Objectives >>
1 – In the essay about the high school basketball game, rewrite the paragraph beginning "I twist my neck to sneak a peek" as a short bulleted list that keeps its main facts.
2 – In the essay about the high school basketball game, what was the score when the final buzzer sounded?
3 – Quote the passage of the basketball game essay starting at "I’ve arrived late" and ending at "to the floor.".

Given text >>
_ _ _ _

Tag Archives: coaches

Play the game.

Blacksburg-BruinsThe floor is shiny blonde hardwood, with the high school’s mascot painted in royal blue and daffodil yellow — my son calls it gold but it’s daffodil yellow to me — the bleachers are also blue, but not quite the same hue. They’re more of a little-kid-swimming-pool blue. The basketball players’ shoes squeak loudly, not as piercing as the refs’ whistles but on the same high-pitched wavelength.

I’ve arrived late to this first home game, having left my writing group early to speed across our small community on a chilly night, my headlights sparking light from the reflective dividers on the four-lane bypass.  The lady selling tickets at the folding table nods me in. “There’s only two minutes left,” she says, counting the ones into a neat stack, orienting all the bills so that George Washington’s head faces to her left.

The gym is warm compared to the hallway; the court’s boundary line is painted only six feet from the doorway and I take the first seat I can, courtside, near a handful of fellow Bruin parents. The young men are pounding down the floor to the basket, sweat-slicked and panting. The opposing team fouls one of our guys and they both crash to the floor.

I twist my neck to sneak a peek at the score. Our team has lost every game this season save a final consolation game at a tournament. Usually the losses are by 20+ points. I’ll learn after the game that tonight’s opponent won the state championship last year, but I don’t yet know this. All I know is that they have a young man on their team who looks to be at least twelve inches taller than our tallest player. Holy cow! He’s HUGE! We must be lagging.

But the board’s chunky digits read HOME 43, VISITOR 40. Wow. We get a couple more points with the free throws; the other team lollops down the court and scores a three. I’m no sportswriter so long story short: at the final buzzer, the game is tied, 47-47. Overtime.

The tall youth from the other team gets the tipoff, passes it to a teammate. And then the teammate … dribbles. And dribbles. And dribbles.

Dribble is a good word for this team’s strategy of running down the clock. The second definition of dribble in my “very large dictionary” is “to slaver, as a child or an idiot; to drivel.” Definition #3: “To pass one’s time in a trivial fashion.”

_ _ _ _

Available data >>
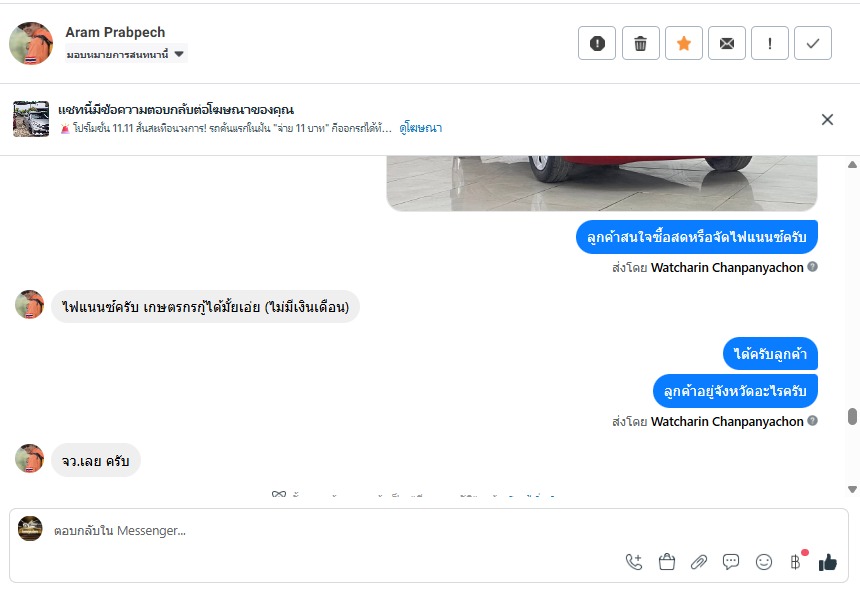Open the ad thumbnail in the banner
Image resolution: width=860 pixels, height=589 pixels.
[x=31, y=119]
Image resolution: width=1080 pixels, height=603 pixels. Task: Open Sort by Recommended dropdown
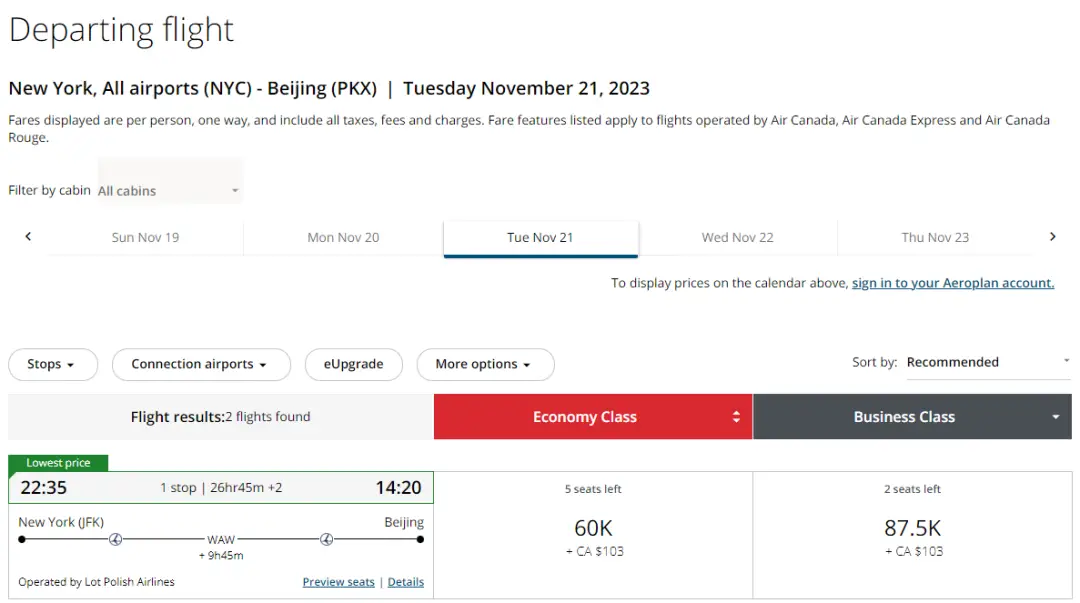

_ _ _ _

Task-by-task solutions >>
1 –
- The writer glances at the scoreboard.
- The team has lost every game this season except a final consolation game at a tournament, usually by more than 20 points.
- Only after the game does the writer learn that tonight's opponent won last year's state championship.
- The opponent has a player who looks at least twelve inches taller than the home team's tallest player.
- The writer assumes the home team must be behind.

2 – The game was tied, 47-47, which sent it to overtime.

3 –
I’ve arrived late to this first home game, having left my writing group early to speed across our small community on a chilly night, my headlights sparking light from the reflective dividers on the four-lane bypass.  The lady selling tickets at the folding table nods me in. “There’s only two minutes left,” she says, counting the ones into a neat stack, orienting all the bills so that George Washington’s head faces to her left.

The gym is warm compared to the hallway; the court’s boundary line is painted only six feet from the doorway and I take the first seat I can, courtside, near a handful of fellow Bruin parents. The young men are pounding down the floor to the basket, sweat-slicked and panting. The opposing team fouls one of our guys and they both crash to the floor.